** Directions for this task **
Reproduce all records below exactly.

======

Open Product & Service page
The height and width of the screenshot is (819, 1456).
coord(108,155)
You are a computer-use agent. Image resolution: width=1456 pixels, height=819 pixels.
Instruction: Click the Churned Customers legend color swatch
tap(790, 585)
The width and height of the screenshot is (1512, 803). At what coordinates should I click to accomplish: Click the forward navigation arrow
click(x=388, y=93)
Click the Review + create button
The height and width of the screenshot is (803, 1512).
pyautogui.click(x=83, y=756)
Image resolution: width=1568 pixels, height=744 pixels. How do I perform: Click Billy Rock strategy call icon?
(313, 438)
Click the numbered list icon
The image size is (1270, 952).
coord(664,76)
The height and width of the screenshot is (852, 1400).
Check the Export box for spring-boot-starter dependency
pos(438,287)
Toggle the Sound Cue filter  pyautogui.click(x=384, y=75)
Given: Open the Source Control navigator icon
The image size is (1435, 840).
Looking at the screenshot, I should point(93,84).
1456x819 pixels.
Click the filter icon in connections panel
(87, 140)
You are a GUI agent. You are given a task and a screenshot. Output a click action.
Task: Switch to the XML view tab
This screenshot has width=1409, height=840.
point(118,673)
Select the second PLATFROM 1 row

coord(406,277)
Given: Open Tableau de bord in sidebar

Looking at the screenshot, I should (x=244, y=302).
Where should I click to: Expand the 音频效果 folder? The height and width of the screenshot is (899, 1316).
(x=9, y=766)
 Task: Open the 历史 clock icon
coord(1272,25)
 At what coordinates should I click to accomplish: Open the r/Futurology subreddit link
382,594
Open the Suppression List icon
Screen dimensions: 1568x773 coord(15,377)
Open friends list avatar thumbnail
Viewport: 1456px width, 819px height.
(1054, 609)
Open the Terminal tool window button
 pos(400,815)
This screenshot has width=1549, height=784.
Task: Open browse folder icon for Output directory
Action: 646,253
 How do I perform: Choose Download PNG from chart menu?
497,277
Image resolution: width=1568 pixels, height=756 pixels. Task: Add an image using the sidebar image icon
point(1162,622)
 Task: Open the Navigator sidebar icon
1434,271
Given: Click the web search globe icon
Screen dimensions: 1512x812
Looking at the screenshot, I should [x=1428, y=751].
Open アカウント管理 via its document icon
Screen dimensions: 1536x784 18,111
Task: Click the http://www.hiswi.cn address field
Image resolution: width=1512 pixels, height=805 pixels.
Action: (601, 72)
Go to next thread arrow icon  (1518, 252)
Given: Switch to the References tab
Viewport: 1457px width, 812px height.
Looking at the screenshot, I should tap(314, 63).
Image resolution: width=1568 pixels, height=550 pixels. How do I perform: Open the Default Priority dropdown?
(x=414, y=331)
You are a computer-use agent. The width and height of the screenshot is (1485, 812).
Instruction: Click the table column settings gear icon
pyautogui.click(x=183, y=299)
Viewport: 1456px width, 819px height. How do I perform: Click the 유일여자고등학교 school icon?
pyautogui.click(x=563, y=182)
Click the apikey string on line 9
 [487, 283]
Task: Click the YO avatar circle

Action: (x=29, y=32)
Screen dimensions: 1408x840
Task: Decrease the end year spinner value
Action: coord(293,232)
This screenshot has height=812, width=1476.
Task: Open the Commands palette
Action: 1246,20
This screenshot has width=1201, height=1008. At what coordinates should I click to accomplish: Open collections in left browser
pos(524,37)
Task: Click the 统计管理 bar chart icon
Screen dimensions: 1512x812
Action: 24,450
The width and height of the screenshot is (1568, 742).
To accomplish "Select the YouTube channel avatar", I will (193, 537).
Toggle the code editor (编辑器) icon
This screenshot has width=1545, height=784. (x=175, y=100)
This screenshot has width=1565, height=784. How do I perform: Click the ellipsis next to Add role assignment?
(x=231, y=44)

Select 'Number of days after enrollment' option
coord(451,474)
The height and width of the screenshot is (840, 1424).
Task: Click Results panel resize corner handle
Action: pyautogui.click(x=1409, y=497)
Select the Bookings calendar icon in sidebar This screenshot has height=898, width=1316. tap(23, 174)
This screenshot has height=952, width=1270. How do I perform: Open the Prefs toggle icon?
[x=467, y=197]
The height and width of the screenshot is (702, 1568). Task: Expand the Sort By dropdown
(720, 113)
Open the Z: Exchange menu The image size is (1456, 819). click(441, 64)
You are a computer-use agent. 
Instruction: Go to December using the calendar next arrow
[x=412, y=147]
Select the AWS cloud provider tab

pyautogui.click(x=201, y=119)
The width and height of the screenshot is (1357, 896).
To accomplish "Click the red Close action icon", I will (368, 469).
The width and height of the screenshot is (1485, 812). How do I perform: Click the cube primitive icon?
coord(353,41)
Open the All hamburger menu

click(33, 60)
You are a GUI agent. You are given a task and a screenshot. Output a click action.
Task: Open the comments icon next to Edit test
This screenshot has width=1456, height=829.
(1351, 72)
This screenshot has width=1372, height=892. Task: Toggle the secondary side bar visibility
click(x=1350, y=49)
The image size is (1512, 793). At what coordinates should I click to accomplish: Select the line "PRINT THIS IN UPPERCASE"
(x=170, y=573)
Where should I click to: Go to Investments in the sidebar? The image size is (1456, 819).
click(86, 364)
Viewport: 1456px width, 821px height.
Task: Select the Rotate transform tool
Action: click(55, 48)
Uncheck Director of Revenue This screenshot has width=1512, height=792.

======

** Answer space **
Open Product & Service page
The height and width of the screenshot is (819, 1456).
coord(108,155)
You are a computer-use agent. Image resolution: width=1456 pixels, height=819 pixels.
Instruction: Click the Churned Customers legend color swatch
tap(790, 585)
The width and height of the screenshot is (1512, 803). At what coordinates should I click to accomplish: Click the forward navigation arrow
click(x=388, y=93)
Click the Review + create button
The height and width of the screenshot is (803, 1512).
pyautogui.click(x=83, y=756)
Image resolution: width=1568 pixels, height=744 pixels. How do I perform: Click Billy Rock strategy call icon?
(313, 438)
Click the numbered list icon
The image size is (1270, 952).
coord(664,76)
The height and width of the screenshot is (852, 1400).
Check the Export box for spring-boot-starter dependency
pos(438,287)
Toggle the Sound Cue filter  pyautogui.click(x=384, y=75)
Given: Open the Source Control navigator icon
The image size is (1435, 840).
Looking at the screenshot, I should point(93,84).
1456x819 pixels.
Click the filter icon in connections panel
(87, 140)
You are a GUI agent. You are given a task and a screenshot. Output a click action.
Task: Switch to the XML view tab
This screenshot has width=1409, height=840.
point(118,673)
Select the second PLATFROM 1 row

coord(406,277)
Given: Open Tableau de bord in sidebar

Looking at the screenshot, I should (x=244, y=302).
Where should I click to: Expand the 音频效果 folder? The height and width of the screenshot is (899, 1316).
(x=9, y=766)
 Task: Open the 历史 clock icon
coord(1272,25)
 At what coordinates should I click to accomplish: Open the r/Futurology subreddit link
382,594
Open the Suppression List icon
Screen dimensions: 1568x773 coord(15,377)
Open friends list avatar thumbnail
Viewport: 1456px width, 819px height.
(1054, 609)
Open the Terminal tool window button
 pos(400,815)
This screenshot has width=1549, height=784.
Task: Open browse folder icon for Output directory
Action: 646,253
 How do I perform: Choose Download PNG from chart menu?
497,277
Image resolution: width=1568 pixels, height=756 pixels. Task: Add an image using the sidebar image icon
point(1162,622)
 Task: Open the Navigator sidebar icon
1434,271
Given: Click the web search globe icon
Screen dimensions: 1512x812
Looking at the screenshot, I should [x=1428, y=751].
Open アカウント管理 via its document icon
Screen dimensions: 1536x784 18,111
Task: Click the http://www.hiswi.cn address field
Image resolution: width=1512 pixels, height=805 pixels.
Action: (601, 72)
Go to next thread arrow icon  (1518, 252)
Given: Switch to the References tab
Viewport: 1457px width, 812px height.
Looking at the screenshot, I should tap(314, 63).
Image resolution: width=1568 pixels, height=550 pixels. How do I perform: Open the Default Priority dropdown?
(x=414, y=331)
You are a computer-use agent. The width and height of the screenshot is (1485, 812).
Instruction: Click the table column settings gear icon
pyautogui.click(x=183, y=299)
Viewport: 1456px width, 819px height. How do I perform: Click the 유일여자고등학교 school icon?
pyautogui.click(x=563, y=182)
Click the apikey string on line 9
 [487, 283]
Task: Click the YO avatar circle

Action: (x=29, y=32)
Screen dimensions: 1408x840
Task: Decrease the end year spinner value
Action: coord(293,232)
This screenshot has height=812, width=1476.
Task: Open the Commands palette
Action: 1246,20
This screenshot has width=1201, height=1008. At what coordinates should I click to accomplish: Open collections in left browser
pos(524,37)
Task: Click the 统计管理 bar chart icon
Screen dimensions: 1512x812
Action: 24,450
The width and height of the screenshot is (1568, 742).
To accomplish "Select the YouTube channel avatar", I will (193, 537).
Toggle the code editor (编辑器) icon
This screenshot has width=1545, height=784. (x=175, y=100)
This screenshot has width=1565, height=784. How do I perform: Click the ellipsis next to Add role assignment?
(x=231, y=44)

Select 'Number of days after enrollment' option
coord(451,474)
The height and width of the screenshot is (840, 1424).
Task: Click Results panel resize corner handle
Action: pyautogui.click(x=1409, y=497)
Select the Bookings calendar icon in sidebar This screenshot has height=898, width=1316. tap(23, 174)
This screenshot has height=952, width=1270. How do I perform: Open the Prefs toggle icon?
[x=467, y=197]
The height and width of the screenshot is (702, 1568). Task: Expand the Sort By dropdown
(720, 113)
Open the Z: Exchange menu The image size is (1456, 819). click(441, 64)
You are a computer-use agent. 
Instruction: Go to December using the calendar next arrow
[x=412, y=147]
Select the AWS cloud provider tab

pyautogui.click(x=201, y=119)
The width and height of the screenshot is (1357, 896).
To accomplish "Click the red Close action icon", I will (368, 469).
The width and height of the screenshot is (1485, 812). How do I perform: Click the cube primitive icon?
coord(353,41)
Open the All hamburger menu

click(33, 60)
You are a GUI agent. You are given a task and a screenshot. Output a click action.
Task: Open the comments icon next to Edit test
This screenshot has width=1456, height=829.
(1351, 72)
This screenshot has width=1372, height=892. Task: Toggle the secondary side bar visibility
click(x=1350, y=49)
The image size is (1512, 793). At what coordinates should I click to accomplish: Select the line "PRINT THIS IN UPPERCASE"
(x=170, y=573)
Where should I click to: Go to Investments in the sidebar? The image size is (1456, 819).
click(86, 364)
Viewport: 1456px width, 821px height.
Task: Select the Rotate transform tool
Action: click(55, 48)
Uncheck Director of Revenue This screenshot has width=1512, height=792.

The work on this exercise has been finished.